Once you have read the entries below, write them all out again exactly.

Stored data entries

━━━━━━━━

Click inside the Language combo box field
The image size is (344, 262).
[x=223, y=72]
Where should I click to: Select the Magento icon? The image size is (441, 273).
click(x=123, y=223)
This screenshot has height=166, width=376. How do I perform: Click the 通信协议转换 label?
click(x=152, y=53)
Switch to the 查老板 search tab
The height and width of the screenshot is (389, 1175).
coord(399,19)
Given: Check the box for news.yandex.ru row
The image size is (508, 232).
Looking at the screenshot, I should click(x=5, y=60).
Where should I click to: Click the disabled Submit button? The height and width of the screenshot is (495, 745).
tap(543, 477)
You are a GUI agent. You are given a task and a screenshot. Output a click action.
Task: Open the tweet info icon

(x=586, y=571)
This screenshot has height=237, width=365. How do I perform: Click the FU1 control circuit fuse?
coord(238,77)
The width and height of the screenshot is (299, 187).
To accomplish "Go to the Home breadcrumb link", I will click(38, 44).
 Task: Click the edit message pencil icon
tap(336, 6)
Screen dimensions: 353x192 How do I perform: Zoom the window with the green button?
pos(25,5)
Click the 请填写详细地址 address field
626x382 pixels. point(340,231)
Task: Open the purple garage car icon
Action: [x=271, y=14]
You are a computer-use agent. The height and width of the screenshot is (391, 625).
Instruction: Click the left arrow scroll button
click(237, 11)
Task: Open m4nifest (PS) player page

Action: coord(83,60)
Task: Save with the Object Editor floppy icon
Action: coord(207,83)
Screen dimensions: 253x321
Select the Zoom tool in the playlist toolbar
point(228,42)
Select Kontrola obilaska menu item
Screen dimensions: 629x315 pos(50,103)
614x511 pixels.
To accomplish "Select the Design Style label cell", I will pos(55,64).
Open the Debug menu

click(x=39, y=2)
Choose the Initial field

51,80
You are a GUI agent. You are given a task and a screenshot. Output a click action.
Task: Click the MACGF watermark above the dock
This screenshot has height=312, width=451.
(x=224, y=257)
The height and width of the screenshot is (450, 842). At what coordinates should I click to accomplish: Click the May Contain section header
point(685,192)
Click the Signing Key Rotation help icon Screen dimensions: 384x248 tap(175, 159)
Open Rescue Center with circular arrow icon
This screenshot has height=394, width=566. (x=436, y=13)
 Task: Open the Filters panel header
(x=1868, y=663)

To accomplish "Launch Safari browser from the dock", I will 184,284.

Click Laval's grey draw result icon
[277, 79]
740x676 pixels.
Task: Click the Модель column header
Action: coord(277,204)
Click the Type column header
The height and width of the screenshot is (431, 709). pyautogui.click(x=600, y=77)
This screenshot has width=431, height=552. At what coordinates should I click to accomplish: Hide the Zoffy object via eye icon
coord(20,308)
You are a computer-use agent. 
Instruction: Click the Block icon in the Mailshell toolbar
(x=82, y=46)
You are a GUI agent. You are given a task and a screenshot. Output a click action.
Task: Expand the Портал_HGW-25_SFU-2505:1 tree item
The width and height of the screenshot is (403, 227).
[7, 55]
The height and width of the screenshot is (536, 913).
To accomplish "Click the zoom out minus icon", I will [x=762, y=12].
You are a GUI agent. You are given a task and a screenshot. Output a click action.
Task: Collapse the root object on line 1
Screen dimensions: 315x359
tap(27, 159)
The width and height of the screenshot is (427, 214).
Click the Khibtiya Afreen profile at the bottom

━━━━━━━━

# SOLUTION
Click inside the Language combo box field
The image size is (344, 262).
[x=223, y=72]
Where should I click to: Select the Magento icon? The image size is (441, 273).
click(x=123, y=223)
This screenshot has height=166, width=376. How do I perform: Click the 通信协议转换 label?
click(x=152, y=53)
Switch to the 查老板 search tab
The height and width of the screenshot is (389, 1175).
coord(399,19)
Given: Check the box for news.yandex.ru row
The image size is (508, 232).
Looking at the screenshot, I should click(x=5, y=60).
Where should I click to: Click the disabled Submit button? The height and width of the screenshot is (495, 745).
tap(543, 477)
You are a GUI agent. You are given a task and a screenshot. Output a click action.
Task: Open the tweet info icon

(x=586, y=571)
This screenshot has height=237, width=365. How do I perform: Click the FU1 control circuit fuse?
coord(238,77)
The width and height of the screenshot is (299, 187).
To accomplish "Go to the Home breadcrumb link", I will click(38, 44).
 Task: Click the edit message pencil icon
tap(336, 6)
Screen dimensions: 353x192 How do I perform: Zoom the window with the green button?
pos(25,5)
Click the 请填写详细地址 address field
626x382 pixels. point(340,231)
Task: Open the purple garage car icon
Action: [x=271, y=14]
You are a computer-use agent. The height and width of the screenshot is (391, 625).
Instruction: Click the left arrow scroll button
click(237, 11)
Task: Open m4nifest (PS) player page

Action: coord(83,60)
Task: Save with the Object Editor floppy icon
Action: coord(207,83)
Screen dimensions: 253x321
Select the Zoom tool in the playlist toolbar
point(228,42)
Select Kontrola obilaska menu item
Screen dimensions: 629x315 pos(50,103)
614x511 pixels.
To accomplish "Select the Design Style label cell", I will pos(55,64).
Open the Debug menu

click(x=39, y=2)
Choose the Initial field

51,80
You are a GUI agent. You are given a task and a screenshot. Output a click action.
Task: Click the MACGF watermark above the dock
This screenshot has height=312, width=451.
(x=224, y=257)
The height and width of the screenshot is (450, 842). At what coordinates should I click to accomplish: Click the May Contain section header
point(685,192)
Click the Signing Key Rotation help icon Screen dimensions: 384x248 tap(175, 159)
Open Rescue Center with circular arrow icon
This screenshot has height=394, width=566. (x=436, y=13)
 Task: Open the Filters panel header
(x=1868, y=663)

To accomplish "Launch Safari browser from the dock", I will 184,284.

Click Laval's grey draw result icon
[277, 79]
740x676 pixels.
Task: Click the Модель column header
Action: coord(277,204)
Click the Type column header
The height and width of the screenshot is (431, 709). pyautogui.click(x=600, y=77)
This screenshot has width=431, height=552. At what coordinates should I click to accomplish: Hide the Zoffy object via eye icon
coord(20,308)
You are a computer-use agent. 
Instruction: Click the Block icon in the Mailshell toolbar
(x=82, y=46)
You are a GUI agent. You are given a task and a screenshot. Output a click action.
Task: Expand the Портал_HGW-25_SFU-2505:1 tree item
The width and height of the screenshot is (403, 227).
[7, 55]
The height and width of the screenshot is (536, 913).
To accomplish "Click the zoom out minus icon", I will [x=762, y=12].
You are a GUI agent. You are given a task and a screenshot. Output a click action.
Task: Collapse the root object on line 1
Screen dimensions: 315x359
tap(27, 159)
The width and height of the screenshot is (427, 214).
Click the Khibtiya Afreen profile at the bottom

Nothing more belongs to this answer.